Mills in Mysteries

I’ve been a fan of mysteries for quite some time. I love “Dead guy shows”, as Ted refers to them, and my Nook list has mostly cozy mysteries stored in it.  In Summer, 2009, I discovered an author I hadn’t read before, Leann Sweeney, who writes the “Cats in Trouble” series.  The story take place in the fictional town of Mercy, South Carolina, and the heroine of the series is Jillian Hart, a quilter  who makes quilts for cats.  Another reason I love the series is Jillian is also “owned” by three cats, Chablis, Syrah and Merlot. To keep up with new releases, I began following the blog she participates in, The Cozy Chicks, and on Facebook.

The Cat, The Mill and the Murder

Several days ago, the above cover to Ms. Sweeney’s upcoming book was posted and I immediately  was curious about ‘the Mill’ part of it.  I posted the question to her and she sent a reply back saying it was a textile mill.  I had intended to purchase the book on its release since I love her work, but rather than download it as an Ebook, I’ll be buying a copy of it to add to my textile library.

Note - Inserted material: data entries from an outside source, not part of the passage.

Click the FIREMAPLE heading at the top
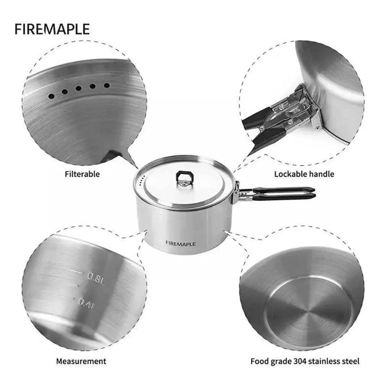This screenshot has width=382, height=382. (52, 29)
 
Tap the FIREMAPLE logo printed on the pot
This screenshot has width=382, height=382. (181, 243)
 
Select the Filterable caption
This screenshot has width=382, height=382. (83, 174)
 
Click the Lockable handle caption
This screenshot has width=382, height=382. (304, 174)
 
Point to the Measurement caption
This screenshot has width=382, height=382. (81, 361)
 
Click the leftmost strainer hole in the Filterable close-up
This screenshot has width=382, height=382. (52, 96)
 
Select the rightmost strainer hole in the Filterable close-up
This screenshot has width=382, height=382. (107, 85)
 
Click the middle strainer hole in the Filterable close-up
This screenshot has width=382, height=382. (78, 89)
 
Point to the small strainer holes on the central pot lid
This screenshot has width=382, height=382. (142, 181)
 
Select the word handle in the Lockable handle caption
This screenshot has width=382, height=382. (322, 174)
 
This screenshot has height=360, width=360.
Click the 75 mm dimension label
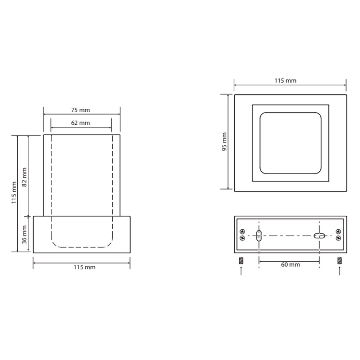(80, 110)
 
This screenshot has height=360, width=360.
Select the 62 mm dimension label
(80, 123)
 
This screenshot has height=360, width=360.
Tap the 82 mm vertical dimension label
(24, 177)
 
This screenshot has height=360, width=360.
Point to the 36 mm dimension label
(24, 235)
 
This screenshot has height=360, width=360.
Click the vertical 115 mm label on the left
(14, 192)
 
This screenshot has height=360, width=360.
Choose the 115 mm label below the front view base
(85, 267)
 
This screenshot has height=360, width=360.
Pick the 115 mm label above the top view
(285, 81)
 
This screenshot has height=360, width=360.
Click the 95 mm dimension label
(224, 141)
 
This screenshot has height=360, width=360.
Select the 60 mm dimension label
(291, 265)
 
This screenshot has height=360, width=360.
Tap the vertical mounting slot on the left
(259, 235)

I contacted Ms. Sweeney for permission to  post the cover on my blog and she graciously granted it, as well as attaching a good copy of it for me to use.  She and her family moved to SC this past summer and while looking around, she spotted several of the old mills and the villages that surrounded them, which became the backdrop for the new story.  She also passed along the locations, so trust me, I’ll be heading out there with my camera in the future <G>.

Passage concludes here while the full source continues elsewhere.